Chiquito and Frankie & Benny’s sites under threat after hefty losses for group

The Restaurant Group said it is looking to exit a number of Chiquito and Frankie & Benny’s sites to stabilise its long-term future after posting hefty losses.

The group, which also owns Wagamama, posted an £87.7 million pre-tax loss in the six months to June 30, falling from a £12.2 million profit in the previous year, as it was weighed down by impairment charges related to its leisure estate.

The dining business said it has earmarked 42 sites which it plans to exit, in addition to 76 Frankie & Benny’s sites it identified earlier this year.

Exterior view of a Wagamama restaurant
The group also owns Wagamama (Wagamama)

These will not be immediate closures but will largely involve allowing leases to run out at “unattractive” current locations, the group said.
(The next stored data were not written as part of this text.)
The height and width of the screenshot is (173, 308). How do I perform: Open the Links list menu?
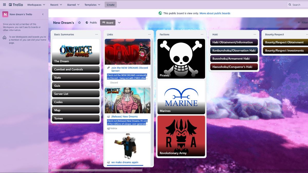[149, 34]
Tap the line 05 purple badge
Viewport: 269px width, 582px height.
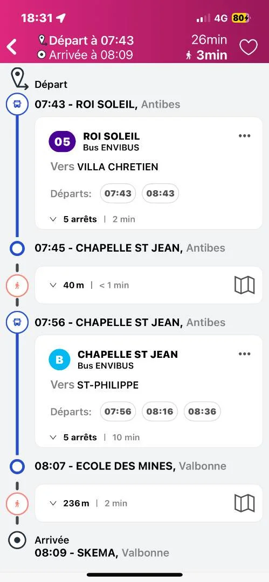coord(63,141)
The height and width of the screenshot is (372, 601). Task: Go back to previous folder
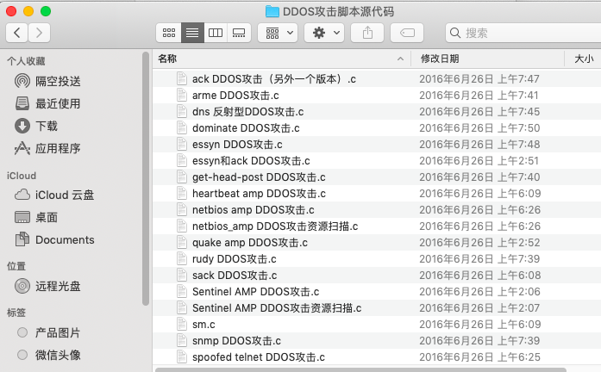click(17, 33)
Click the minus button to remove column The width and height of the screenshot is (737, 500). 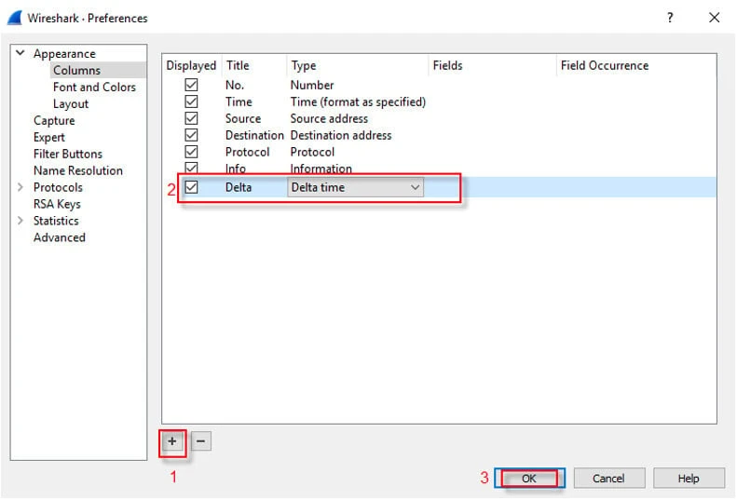click(x=201, y=441)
It added that it is “mindful” of the challenging headwinds currently facing the casual dining sector and is also planning ahead with the “uncertainties” created by a no-deal Brexit in mind.

Like-for-like sales for the period rose by 4%, the company said, as total sales surged on the back of its £559 million acquisition of Wagamama in October 2018.

Wagamama drove the company to a 58% increase in total sales to £515.9 million for the period.

The group also reported a 0.2% rise in like-for-like sales for the past six weeks but said that strong performances in the growing parts of its business were offset by decline in the leisure arm, which includes the Frankie & Benny’s and Chiquito brands.

Half-year sales for the leisure division “marginally declined” as it was dented by comparisons against a strong 2018 driven by weather and the men’s football World Cup.

Debbie Hewitt, non-executive chairman of The Restaurant Group, said: “We continue to focus on improving our brand offerings and delivering the best possible experience to our customers whilst optimising our leisure business to enhance the overall group performance.

“Prevailing feeling is that uncertainty is having an impact on consumer sentiment but we believe we have a sufficiently strong set of brands.

“Regarding Brexit, the supply of food and labour are the two issues we want clarity on and are working to ensure we are as prepared as possible.”

The half-year figures were the first results since the company appointed former HBOS chief Andy Hornsby as its new chief executive.

Mr Hornsby said: “I am delighted to have joined The Restaurant Group in August.

“Despite the well documented challenges facing the casual dining sector, the group’s diversified set of brands provides firm foundations.”